Ah! Este primer caso es una pesadilla para aquellos que conocen sus verdaderos detalles! El Comandante Du Paty de Clam arresta a Dreyfus, en secreto. Se dirige a la Sra. Dreyfus, la aterroriza, le dice que si ella habla, su marido está perdido. Durante este tiempo, el infeliz se desgarró la carne, aulló su inocencia. Y las instrucciones se hacían así, como en un cuento del siglo XV, envuelto en misterio, con una complicación salvaje de las circunstancias, todo basado en una sola acusación infantil, este asunto idiota, que no sólo era una vulgar traición, sino también el más descarado de los engaños, porque los famosos secretos entregados eran casi todos sin valor. Si insisto, es que el núcleo está aquí, de donde surgirá más tarde el verdadero crimen, la terrible denegación de justicia de la que Francia está enferma. Me gustaría tocar con un dedo cómo este error judicial puede ser posible, cómo nació de las maquinaciones del Comandante Du Paty de Clam, cómo el General Mercier, el General De Boisdeffre y el General Gonse pueden dejar que suceda, para comprometerse poco a poco con su responsabilidad en este error, que creían que era necesario, más tarde, imponer como la santa verdad, una verdad que ni siquiera se discute. Al principio, no hay esto, por su parte, esta incuriosidad y obtusividad. A lo sumo, uno siente que ceden a un ambiente de pasiones religiosas y a los prejuicios del espíritu físico. Se permitieron un error.

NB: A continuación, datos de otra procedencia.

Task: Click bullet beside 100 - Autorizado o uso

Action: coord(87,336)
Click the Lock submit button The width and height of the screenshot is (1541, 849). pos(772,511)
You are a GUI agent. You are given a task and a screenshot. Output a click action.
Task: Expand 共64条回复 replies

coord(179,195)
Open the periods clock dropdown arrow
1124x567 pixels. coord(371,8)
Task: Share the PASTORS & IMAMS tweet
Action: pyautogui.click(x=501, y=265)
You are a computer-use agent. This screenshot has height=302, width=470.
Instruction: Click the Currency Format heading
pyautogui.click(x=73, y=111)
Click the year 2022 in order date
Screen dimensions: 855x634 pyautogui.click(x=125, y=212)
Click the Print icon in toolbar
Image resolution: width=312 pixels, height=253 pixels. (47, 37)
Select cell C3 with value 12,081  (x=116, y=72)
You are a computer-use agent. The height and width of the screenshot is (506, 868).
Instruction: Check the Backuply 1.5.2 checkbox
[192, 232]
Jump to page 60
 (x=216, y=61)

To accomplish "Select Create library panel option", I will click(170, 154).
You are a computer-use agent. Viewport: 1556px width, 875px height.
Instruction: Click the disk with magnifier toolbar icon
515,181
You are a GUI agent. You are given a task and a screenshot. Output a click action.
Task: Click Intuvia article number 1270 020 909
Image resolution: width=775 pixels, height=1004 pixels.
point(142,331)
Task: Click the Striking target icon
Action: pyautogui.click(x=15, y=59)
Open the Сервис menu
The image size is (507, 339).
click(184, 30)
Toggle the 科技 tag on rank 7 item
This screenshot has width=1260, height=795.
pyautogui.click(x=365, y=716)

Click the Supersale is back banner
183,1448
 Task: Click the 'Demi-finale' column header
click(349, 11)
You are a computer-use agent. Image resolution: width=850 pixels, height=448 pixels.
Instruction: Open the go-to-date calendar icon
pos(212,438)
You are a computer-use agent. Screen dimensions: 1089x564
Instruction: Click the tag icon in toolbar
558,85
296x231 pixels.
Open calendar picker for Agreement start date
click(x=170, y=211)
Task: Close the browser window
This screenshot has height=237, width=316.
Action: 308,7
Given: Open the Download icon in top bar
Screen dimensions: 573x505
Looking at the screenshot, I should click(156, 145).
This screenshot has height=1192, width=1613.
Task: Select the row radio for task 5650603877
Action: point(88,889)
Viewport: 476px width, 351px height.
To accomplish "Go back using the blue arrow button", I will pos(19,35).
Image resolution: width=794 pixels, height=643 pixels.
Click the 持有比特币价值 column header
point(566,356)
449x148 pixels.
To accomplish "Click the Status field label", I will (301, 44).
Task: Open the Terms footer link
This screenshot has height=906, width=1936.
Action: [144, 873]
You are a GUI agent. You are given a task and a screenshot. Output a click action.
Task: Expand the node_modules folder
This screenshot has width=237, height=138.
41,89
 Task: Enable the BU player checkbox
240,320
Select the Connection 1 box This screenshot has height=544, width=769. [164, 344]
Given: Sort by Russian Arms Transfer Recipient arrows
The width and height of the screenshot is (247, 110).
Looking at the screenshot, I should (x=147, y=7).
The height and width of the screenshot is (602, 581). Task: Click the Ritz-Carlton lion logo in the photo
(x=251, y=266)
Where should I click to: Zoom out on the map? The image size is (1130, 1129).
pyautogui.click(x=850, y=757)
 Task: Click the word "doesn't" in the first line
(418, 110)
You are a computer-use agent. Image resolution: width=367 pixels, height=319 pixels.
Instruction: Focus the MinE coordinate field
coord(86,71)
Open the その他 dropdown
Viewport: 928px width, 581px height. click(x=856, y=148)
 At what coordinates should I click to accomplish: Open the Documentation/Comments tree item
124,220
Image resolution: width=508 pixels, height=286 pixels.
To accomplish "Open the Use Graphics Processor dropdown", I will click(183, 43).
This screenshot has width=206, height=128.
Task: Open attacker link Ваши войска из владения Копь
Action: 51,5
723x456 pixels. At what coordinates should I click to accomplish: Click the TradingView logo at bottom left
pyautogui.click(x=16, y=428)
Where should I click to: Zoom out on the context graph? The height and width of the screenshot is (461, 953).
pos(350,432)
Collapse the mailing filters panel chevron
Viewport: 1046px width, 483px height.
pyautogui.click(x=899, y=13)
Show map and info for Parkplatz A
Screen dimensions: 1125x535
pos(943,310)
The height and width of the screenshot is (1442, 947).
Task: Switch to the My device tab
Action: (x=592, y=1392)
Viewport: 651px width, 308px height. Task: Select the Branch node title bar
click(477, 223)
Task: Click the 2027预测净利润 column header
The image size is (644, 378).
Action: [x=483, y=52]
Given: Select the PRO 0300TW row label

Pero aquí Dreyfus está ante el consejo de guerra. Las puertas cerradas son absolutamente necesarias. Un traidor habría abierto la frontera con el enemigo para llevar al emperador alemán a Notre-Dame, sin tomar medidas para mantener el silencio y el misterio. La nación se queda estupefacta, susurrando hechos terribles, traiciones monstruosas que indignan a la Historia; naturalmente, la nación está inclinada a ello. No hay castigo demasiado severo, aplaudirá la degradación pública, querrá que el culpable permanezca en su roca de infamia, devorada por el remordimiento. ¿Es esto cierto entonces, las cosas inexpresables, las cosas peligrosas, capaces de sumergir a Europa en llamas, que hay que enterrar cuidadosamente detrás de estas puertas cerradas? No! Detrás de esto, sólo estaba la imaginación romántica y lunática del comandante Paty de Clam. Todo eso se hizo sólo para ocultar la más absurda de las tramas novelescas. Y basta, para asegurarse de esto, estudiar con atención el proyecto de ley de acusación, leído ante el consejo de guerra.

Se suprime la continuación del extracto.